Sin duda habrá quien se queje de ciertas referencias a la cultura y la historia argentinas incorporadas por Zabaloy, pero hacerlo equivale a no comprender que el propio Joyce echó mano a su propia memoria de su infancia y su adolescencia en Irlanda, a los dichos recurrentes de sus familiares y amigos, a eslóganes publicitarios, a chistes privados; es cierto que en algunos casos las opciones son llamativas, pero todas ellas funcionan: quedan asimiladas a la máquina productora de neologismos que activamos al abrir el libro y siempre -como ante cualquier palabrajo de Joyce- podemos desdoblarlas, justificarlas, interpretarlas como se interpretan las manchas del test de Rorschach o las de humedad en la pared. ¿Ejemplos? Traducir “behaviourite job” por “tarea discepolina” o “quoit the reverse” por “más bien al vesre”; aludir a “la verdad de la milanesa”, al “sonurbano”, a Wanda Nara (“Wandanara”), a los “conchabos” o, dejando lugar hasta para una variante más uruguaya del habla rioplatense, incluir un “como pa’rebelarlo a uno contra la vida, bo”.

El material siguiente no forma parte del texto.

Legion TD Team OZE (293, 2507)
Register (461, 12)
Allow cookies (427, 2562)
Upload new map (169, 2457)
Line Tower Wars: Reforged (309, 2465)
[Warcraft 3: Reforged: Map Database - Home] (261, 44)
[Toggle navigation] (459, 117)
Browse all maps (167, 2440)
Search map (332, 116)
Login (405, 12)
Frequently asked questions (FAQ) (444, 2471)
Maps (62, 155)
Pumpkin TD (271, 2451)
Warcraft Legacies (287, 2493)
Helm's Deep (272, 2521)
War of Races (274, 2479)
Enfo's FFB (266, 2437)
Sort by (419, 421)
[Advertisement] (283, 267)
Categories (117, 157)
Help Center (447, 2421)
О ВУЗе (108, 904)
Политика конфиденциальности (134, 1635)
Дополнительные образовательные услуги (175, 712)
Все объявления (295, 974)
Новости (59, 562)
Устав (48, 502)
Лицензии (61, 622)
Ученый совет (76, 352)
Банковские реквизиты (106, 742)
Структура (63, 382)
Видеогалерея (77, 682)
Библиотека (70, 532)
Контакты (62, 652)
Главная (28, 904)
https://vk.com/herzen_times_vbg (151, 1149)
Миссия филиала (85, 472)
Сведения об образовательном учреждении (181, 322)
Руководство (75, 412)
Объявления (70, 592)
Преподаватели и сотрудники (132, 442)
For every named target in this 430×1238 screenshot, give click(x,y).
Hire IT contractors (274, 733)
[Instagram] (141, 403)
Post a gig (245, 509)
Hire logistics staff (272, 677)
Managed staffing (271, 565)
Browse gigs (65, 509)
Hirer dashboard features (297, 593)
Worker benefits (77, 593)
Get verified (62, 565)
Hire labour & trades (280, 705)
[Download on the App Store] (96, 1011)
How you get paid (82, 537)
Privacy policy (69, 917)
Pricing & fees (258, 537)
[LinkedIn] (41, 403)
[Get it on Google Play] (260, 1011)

Quien quiera escalar la montaña de Finnegans Wake deberá, sin duda, acometer tarde o temprano la lectura del texto original, pero a modo de preparación, entrenamiento o guía, o simplemente para disfrutar leyendo al azar o volviendo a secciones específicas (“Anna Livia Plurabelle”, o el segundo capítulo del libro segundo, o el cuarto del libro tercero, o el primero del primero), la versión de Zabaloy es, sencillamente, espléndida.

Finnegans Wake, James Joyce, traducción de Marcelo Zabaloy

El Cuenco de Plata, 2016. 628 páginas.